Aos 23 anos, Hubble vai ter de aguentar pelo menos até 2018
Um herói da exploração espacial faz aniversário nesta
quarta-feira. Lançado no dia 24 de abril de 1990, o telescópio espacial Hubble
é um sobrevivente. Tinha previsão inicial de durar pelo menos 10 anos.
Mas, aos 23, depois de revolucionar a astrofísica, revisar
conceitos de cosmologia, apresentar imagens deslumbrantes do universo e
responder questões até então intransponíveis, o pequeno explorador não vai
encerrar suas investigações. Pelo menos até a chegada de seu sucessor, o cem
vezes mais poderoso James Webb, que deve ser lançado em 2018.
Com o desenvolvimento de um substituto, o Hubble deveria ser
aposentado em 2013. Devido a cortes de verba da Nasa, contudo, o lançamento do
telescópio espacial James Webb ainda vai demorar cinco anos. Assim, para
resistir mais um pouco, o explorador contou com a ajuda de astronautas que o
visitaram em 2009, na quinta e última missão de manutenção do telescópio.
Essa manutenção derradeira, que envolveu até a troca de
baterias de 18 anos de idade, além da implementação de diversos componentes,
deu resultado. "Com os novos instrumentos instalados apenas quatro anos
atrás, o Hubble tornou-se mais poderoso do que nunca, cientificamente.
Esperamos que o telescópio possa continuar trabalhando nos anos que antecedem a
chegada do próximo telescópio espacial, e até além disso", destaca
Jennifer Wiseman, cientista sênior do Projeto do Telescópio Espacial Hubble, da
Nasa.
Descobertas
O Hubble revolucionou a astronomia com suas imagens
impressionantes do universo e descobertas.
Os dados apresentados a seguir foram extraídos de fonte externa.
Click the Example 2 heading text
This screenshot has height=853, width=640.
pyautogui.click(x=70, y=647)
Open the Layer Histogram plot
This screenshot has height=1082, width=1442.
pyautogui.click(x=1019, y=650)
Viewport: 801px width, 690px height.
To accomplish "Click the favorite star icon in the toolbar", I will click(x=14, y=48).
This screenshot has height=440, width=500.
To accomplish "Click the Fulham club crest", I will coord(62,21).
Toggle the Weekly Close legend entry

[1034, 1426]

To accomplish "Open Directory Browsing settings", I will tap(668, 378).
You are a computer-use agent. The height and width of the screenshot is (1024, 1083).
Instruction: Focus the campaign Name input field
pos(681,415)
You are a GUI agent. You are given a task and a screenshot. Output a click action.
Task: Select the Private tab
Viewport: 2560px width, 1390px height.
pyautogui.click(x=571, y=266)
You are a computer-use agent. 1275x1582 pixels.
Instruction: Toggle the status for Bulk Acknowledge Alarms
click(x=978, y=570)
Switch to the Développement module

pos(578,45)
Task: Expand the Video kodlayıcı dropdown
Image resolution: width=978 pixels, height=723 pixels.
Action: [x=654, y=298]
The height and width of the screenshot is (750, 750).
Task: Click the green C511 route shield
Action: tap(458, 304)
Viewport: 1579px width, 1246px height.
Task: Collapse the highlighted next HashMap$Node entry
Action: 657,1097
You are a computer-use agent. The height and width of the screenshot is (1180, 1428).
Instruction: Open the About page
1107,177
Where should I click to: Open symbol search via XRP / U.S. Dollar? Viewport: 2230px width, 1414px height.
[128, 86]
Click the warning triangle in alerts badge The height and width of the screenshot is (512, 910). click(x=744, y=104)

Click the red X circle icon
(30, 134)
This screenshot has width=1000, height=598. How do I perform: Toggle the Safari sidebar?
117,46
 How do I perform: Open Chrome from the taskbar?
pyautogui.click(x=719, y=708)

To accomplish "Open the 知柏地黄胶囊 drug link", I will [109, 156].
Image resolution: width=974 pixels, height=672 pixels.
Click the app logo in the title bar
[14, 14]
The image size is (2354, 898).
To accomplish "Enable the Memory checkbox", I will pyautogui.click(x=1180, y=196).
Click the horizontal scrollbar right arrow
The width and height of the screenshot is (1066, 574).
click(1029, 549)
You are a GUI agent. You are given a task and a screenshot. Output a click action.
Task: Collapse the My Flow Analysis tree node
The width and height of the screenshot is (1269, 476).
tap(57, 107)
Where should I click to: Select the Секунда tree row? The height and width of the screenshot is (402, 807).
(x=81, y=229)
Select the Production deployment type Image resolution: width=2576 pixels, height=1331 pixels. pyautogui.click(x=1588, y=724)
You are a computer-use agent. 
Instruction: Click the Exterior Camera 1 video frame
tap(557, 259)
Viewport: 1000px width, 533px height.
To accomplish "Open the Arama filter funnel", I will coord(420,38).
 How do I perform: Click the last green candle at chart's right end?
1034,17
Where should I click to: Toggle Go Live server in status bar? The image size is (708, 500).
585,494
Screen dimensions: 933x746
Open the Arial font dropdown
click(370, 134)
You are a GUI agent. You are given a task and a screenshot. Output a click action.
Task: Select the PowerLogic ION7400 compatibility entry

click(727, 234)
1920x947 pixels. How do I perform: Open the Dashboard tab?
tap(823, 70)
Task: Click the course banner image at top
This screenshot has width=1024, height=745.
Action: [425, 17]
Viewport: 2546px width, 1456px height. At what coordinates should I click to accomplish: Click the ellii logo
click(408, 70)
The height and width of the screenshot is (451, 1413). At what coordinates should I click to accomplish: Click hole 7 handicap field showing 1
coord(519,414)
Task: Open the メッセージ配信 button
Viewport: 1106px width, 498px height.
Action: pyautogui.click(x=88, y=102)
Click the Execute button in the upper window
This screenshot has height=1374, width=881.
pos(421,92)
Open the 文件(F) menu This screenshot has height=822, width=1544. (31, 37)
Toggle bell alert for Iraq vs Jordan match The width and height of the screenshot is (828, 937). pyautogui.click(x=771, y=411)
Orbitando a Terra por mais de duas
décadas, o telescópio ajudou a determinar a idade do universo, detectou que o
nosso universo está em expansão acelerada, indicou a presença de buracos negros
na maioria das galáxias, inclusive na nossa, e revelou respostas a muitos
outros mistérios até então insondáveis.
Ao longo de sua jornada, o Hubble desvelou nuances
inesperadas do universo. "O Hubble proporcionou ao homem a visão de
regiões muito, mas muito distantes da nossa própria galáxia, coisa que não
existia antes. Nem nos nossos sonhos mais delirantes conseguiríamos imaginar um
universo tão incrível e fascinante como o que o Hubble nos revelou",
salienta Antonio Gil Vicente de Brum, professor e pesquisador do curso de
Engenharia Aeroespacial da Universidade Federal do ABC (UFABC).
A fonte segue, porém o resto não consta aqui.